How does her conversation with the stranger become meaningful for Elisa in "The Chrysanthemums"?
Elisa is alone on a ranch in a California valley when a tinker drives up to her farm to sell her his services and goods. Elisa is a bit put off by his forwardness and hesitates to converse with him, much less buy anything he has to sell.
The tinker is experienced in his profession and sets about to talk his way into a sale. He is quick to note her working with the flowers and to realize these have value for her. He gets her talking about the flowers and Elisa is sold.
The conversation becomes meaningful because no one has ever approached her about the flowers. Her husband is much too busy running the ranch to notice. There are no other women in the story who would notice such things. The flowers are an extravagance on a hard working ranch and so are unnecessary or unimportant. But, now, Elisa has found someone with whom to talk about her flowers. She loves being able to share the joy and sweetness of her success with the flowers. Her isolation and loneliness are assuaged and she finds herself even eager to partake in the conversation with the tinker.
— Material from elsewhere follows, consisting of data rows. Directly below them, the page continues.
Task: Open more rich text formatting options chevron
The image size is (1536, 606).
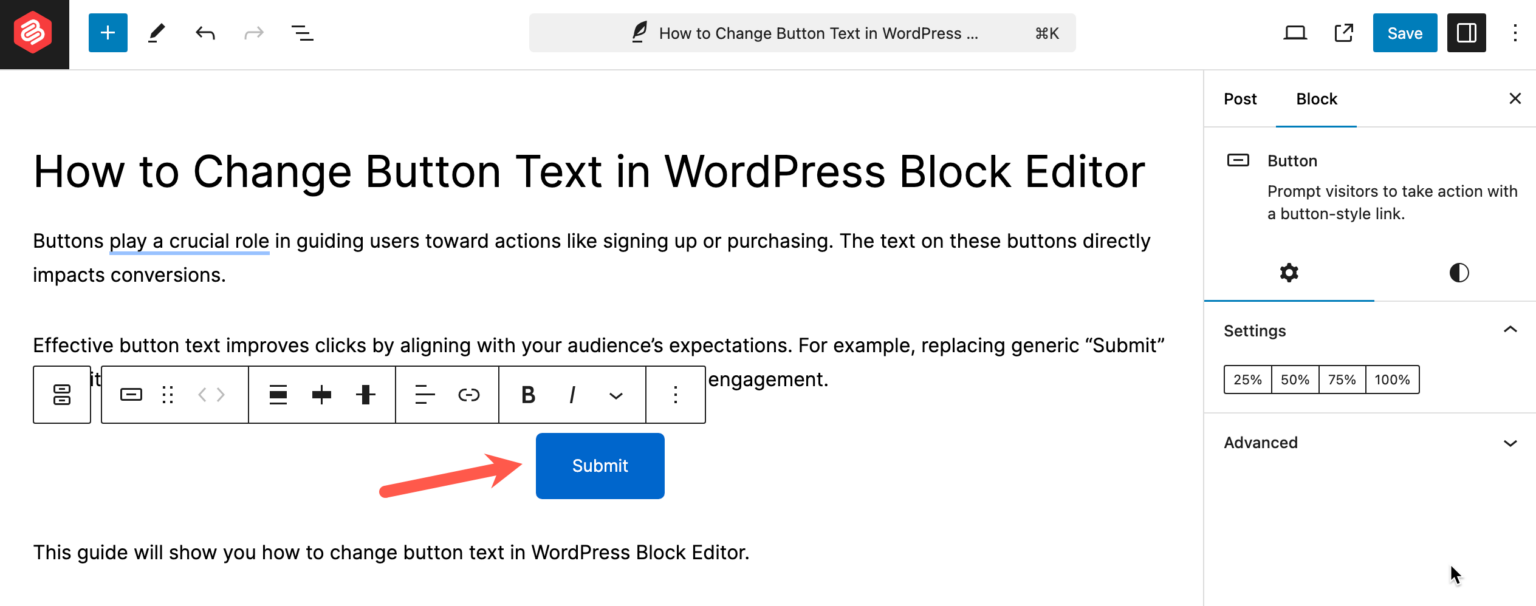Action: coord(616,394)
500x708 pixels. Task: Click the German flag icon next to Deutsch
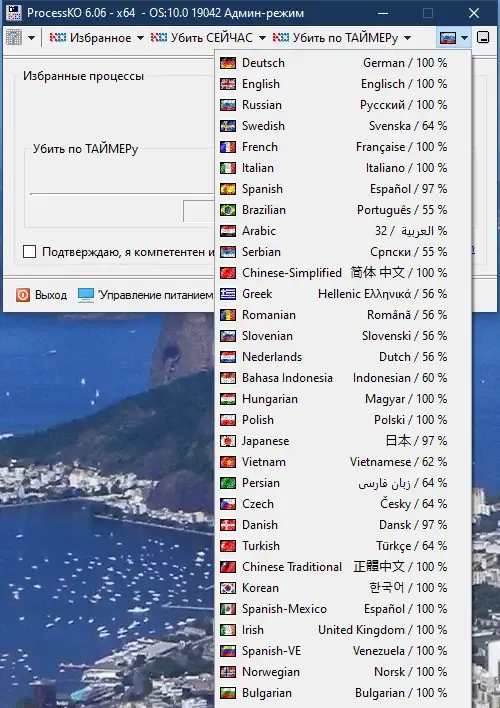[x=228, y=63]
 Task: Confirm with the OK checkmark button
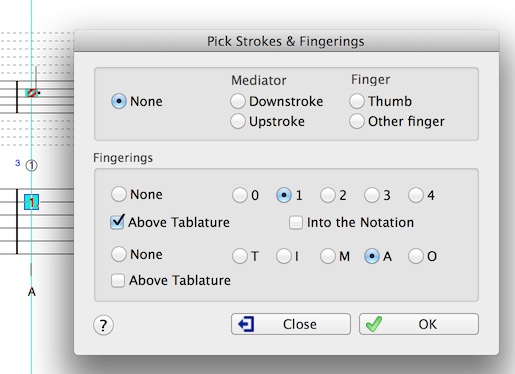(419, 324)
When the tinker departs, Elisa experiences a resurgence of self-awareness. Being admired and appreciated by the tinker for her talents awakens a very basic need in her, one that has been very dormant in her busy ranch life. Her whole being vibrates with the moment of the shared conversation--one which we know will soon be tarnished and destroyed by the tinker's disdain and duplicity.
The converation changes for Elisa the moment the stranger asks about her chrysanthemums. Once he expresses interest in the flowers she works so hard on, Elisa's personality changes and she becomes more more open to what the stranger has to say. Eventually they talk about his life on the road and his "friend" (who we later learn is made up) who also grows chrysanthemums. It is these flowers, and Elisa's love of working in the soil, that connects these two characters.